- DATASET ENTRIES -

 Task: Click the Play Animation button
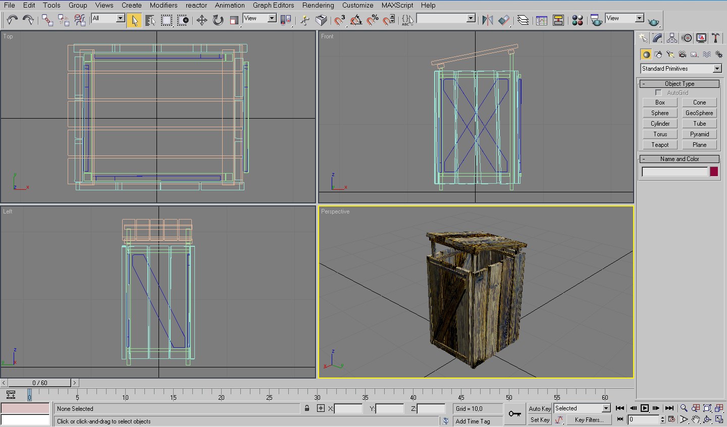(x=645, y=408)
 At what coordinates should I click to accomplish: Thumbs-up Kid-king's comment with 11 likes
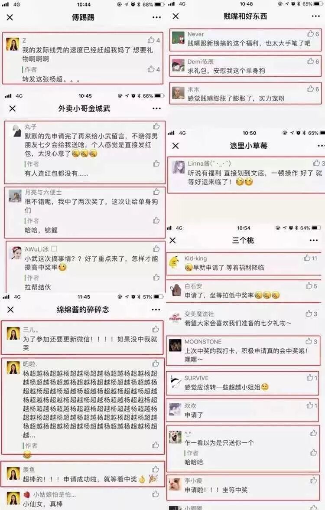pos(307,258)
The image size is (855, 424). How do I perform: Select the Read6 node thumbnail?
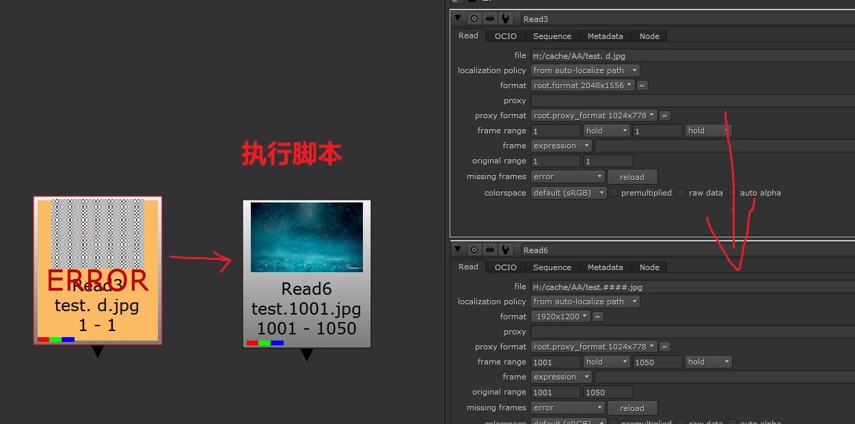click(307, 237)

- ACTION ITEM -
Transcribe all of the data above verbatim but omit every picture.

- SOLUTION TO THIS TASK -
 Task: Click the Play Animation button
(x=645, y=408)
 At what coordinates should I click to accomplish: Thumbs-up Kid-king's comment with 11 likes
pos(307,258)
The image size is (855, 424). How do I perform: Select the Read6 node thumbnail?
click(307, 237)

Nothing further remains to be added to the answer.